La Cour constitutionnelle italienne examine une affaire historique sur le suicide assisté

La Cour constitutionnelle italienne examine une affaire de fin de vie impliquant des patients, avec des positions divergentes sur le suicide assisté et une remise en question des critères actuels.
La Cour constitutionnelle italienne examine une affaire de fin de vie qui, pour la première fois, implique directement des patients. Onze personnes atteintes de maladies terminales ou incurables ont été admises à la procédure par l'intermédiaire de leurs représentants légaux. Leurs positions divergent nettement : huit s'opposent au suicide assisté, tandis que trois plaident en faveur d'un élargissement de l'accès à cette pratique.
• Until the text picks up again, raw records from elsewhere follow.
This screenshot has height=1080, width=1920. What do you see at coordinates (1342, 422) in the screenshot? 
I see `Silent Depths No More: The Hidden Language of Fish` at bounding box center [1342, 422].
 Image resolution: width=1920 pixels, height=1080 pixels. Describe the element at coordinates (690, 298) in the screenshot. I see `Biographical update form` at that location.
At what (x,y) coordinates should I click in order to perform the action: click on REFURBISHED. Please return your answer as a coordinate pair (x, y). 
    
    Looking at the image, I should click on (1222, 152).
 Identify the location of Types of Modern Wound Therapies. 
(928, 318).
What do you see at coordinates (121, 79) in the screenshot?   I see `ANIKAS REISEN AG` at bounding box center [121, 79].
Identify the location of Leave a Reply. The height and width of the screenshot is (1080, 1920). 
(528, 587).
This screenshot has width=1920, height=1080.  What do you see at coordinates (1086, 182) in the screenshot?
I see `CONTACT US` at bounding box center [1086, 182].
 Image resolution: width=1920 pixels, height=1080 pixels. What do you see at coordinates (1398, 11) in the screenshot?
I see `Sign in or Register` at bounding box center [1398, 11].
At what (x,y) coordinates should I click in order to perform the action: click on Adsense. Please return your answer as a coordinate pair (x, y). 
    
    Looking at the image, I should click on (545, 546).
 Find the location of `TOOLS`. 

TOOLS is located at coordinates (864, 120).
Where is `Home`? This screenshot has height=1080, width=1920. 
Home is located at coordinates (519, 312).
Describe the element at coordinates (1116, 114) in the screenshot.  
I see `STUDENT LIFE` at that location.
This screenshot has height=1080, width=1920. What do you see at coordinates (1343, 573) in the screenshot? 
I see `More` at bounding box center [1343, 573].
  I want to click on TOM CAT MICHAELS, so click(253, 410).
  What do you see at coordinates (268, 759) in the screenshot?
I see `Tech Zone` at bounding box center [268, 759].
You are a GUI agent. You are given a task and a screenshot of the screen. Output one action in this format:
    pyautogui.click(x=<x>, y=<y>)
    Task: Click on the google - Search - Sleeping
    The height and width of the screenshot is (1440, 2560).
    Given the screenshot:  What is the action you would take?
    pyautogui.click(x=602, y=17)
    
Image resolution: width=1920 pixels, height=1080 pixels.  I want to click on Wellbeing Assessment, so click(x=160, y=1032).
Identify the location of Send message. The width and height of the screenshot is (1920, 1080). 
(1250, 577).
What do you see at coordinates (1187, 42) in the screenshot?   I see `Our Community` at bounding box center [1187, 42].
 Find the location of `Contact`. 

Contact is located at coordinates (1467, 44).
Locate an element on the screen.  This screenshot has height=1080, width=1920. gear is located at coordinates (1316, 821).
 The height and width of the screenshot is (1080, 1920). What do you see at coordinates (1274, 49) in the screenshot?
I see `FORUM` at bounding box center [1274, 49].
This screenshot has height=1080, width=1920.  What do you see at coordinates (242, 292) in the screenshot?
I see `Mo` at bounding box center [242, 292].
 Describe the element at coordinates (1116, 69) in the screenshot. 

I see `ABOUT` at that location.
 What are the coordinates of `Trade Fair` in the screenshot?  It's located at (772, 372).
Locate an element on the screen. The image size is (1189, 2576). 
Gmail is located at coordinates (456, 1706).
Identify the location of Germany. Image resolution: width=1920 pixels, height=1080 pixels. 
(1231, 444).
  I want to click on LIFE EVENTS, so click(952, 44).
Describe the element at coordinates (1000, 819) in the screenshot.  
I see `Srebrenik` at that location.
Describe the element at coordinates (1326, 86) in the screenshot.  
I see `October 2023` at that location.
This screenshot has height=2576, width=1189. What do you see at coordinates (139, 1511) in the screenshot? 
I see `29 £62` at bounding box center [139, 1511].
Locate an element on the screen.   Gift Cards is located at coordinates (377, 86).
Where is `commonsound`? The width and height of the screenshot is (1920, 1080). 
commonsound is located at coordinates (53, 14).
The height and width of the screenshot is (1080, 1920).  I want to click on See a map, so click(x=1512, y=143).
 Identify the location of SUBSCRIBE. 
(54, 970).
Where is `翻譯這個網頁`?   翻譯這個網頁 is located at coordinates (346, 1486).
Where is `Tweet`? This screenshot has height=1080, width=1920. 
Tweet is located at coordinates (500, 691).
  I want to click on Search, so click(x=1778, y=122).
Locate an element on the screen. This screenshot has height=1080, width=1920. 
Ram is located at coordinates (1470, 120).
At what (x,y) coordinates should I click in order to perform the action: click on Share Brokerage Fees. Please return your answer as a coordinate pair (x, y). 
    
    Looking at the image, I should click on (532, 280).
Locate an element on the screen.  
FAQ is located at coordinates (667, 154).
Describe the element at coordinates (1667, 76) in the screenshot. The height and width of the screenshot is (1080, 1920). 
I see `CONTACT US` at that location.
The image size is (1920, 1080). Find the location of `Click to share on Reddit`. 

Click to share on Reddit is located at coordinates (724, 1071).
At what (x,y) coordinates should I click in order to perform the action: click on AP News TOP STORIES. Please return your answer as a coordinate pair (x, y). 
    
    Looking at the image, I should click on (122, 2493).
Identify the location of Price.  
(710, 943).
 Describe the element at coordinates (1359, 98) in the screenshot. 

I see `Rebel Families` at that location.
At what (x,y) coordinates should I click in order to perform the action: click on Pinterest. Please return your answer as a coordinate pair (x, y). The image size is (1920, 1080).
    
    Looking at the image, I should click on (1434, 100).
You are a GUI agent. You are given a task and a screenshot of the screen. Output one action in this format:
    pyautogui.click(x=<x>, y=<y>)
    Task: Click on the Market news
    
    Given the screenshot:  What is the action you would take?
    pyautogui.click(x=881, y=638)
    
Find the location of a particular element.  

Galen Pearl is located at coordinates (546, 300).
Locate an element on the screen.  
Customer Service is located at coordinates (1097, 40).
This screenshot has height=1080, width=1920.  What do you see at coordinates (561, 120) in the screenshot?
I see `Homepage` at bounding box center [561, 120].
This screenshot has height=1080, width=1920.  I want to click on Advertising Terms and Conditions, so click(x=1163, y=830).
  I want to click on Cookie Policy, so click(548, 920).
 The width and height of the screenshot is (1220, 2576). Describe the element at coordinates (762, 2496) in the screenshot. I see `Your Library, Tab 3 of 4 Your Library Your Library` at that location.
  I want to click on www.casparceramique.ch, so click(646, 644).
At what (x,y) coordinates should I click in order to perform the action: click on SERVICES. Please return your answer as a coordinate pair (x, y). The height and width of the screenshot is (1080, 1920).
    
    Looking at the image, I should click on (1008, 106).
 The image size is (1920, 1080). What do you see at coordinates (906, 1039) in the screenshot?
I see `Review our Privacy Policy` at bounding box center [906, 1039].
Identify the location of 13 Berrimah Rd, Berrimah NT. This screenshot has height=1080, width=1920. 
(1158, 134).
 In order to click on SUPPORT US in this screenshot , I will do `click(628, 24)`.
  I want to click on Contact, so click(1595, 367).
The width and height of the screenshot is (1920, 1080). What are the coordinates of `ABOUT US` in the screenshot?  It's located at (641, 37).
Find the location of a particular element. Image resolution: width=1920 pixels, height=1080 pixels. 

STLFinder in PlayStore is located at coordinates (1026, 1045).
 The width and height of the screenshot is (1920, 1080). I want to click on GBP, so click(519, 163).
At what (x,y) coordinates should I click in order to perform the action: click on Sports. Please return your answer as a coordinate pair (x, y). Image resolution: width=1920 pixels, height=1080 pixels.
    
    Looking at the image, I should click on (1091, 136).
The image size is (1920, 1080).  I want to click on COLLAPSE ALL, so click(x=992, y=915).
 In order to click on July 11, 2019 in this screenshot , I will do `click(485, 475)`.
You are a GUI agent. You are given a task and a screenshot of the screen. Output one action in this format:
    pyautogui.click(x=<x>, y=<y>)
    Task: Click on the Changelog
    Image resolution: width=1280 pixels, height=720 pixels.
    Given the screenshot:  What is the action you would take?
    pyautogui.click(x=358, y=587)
Les juges sont invités à revoir l'une des conditions établies dans des arrêts antérieurs. La jurisprudence actuelle autorise le suicide médicalement assisté uniquement pour les patients souffrant d'une maladie irréversible, éprouvant des souffrances intolérables, capables de prendre une décision éclairée et dépendants de traitements de maintien en vie. La Cour doit désormais déterminer si l'exigence d'un tel traitement crée une distinction inégale entre des patients dont les situations médicales peuvent être différentes mais dont le niveau de souffrance est comparable.
Parallèlement à cette question, la Cour examine un recours introduit par le gouvernement italien contre une loi adoptée en Sardaigne. Le litige porte sur la question de savoir si les autorités régionales peuvent réglementer les procédures liées au suicide assisté ou si ces compétences relèvent exclusivement de l'État.
Ces dernières années, la Cour constitutionnelle a progressivement élargi son interprétation des traitements de maintien en vie. Plutôt que d'appliquer une définition étroite, les juges ont eu tendance à évaluer chaque cas en fonction de ses circonstances médicales spécifiques. Dans le même temps, la Cour a déclaré à plusieurs reprises que les règles durables concernant les décisions de fin de vie devaient émaner du Parlement plutôt que d'une intervention judiciaire.
Le débat politique se poursuit en parallèle. Un projet de loi actuellement en discussion au Parlement établirait des critères nationaux pour l'accès au suicide assisté, incluant des exigences médicales strictes et des soins palliatifs obligatoires. La proposition prévoit également la création d'un comité national chargé d'évaluer les demandes individuelles et empêcherait le système de santé publique de réaliser directement les procédures de suicide assisté.
L'absence de loi nationale a conduit certaines régions à agir de manière indépendante. La Toscane et la Sardaigne figurent parmi celles qui ont adopté des mesures réglementant l'accès au suicide assisté dans leurs systèmes de santé. Rome a contesté ces initiatives, arguant que les questions touchant au droit pénal et aux droits fondamentaux relèvent de la compétence nationale.
L'issue de cette affaire pourrait influencer non seulement la manière dont les demandes de suicide assisté seront évaluées à l'avenir, mais aussi l'équilibre des pouvoirs entre les gouvernements régionaux, le Parlement et les tribunaux dans l'un des débats juridiques et sociaux les plus sensibles d'Italie.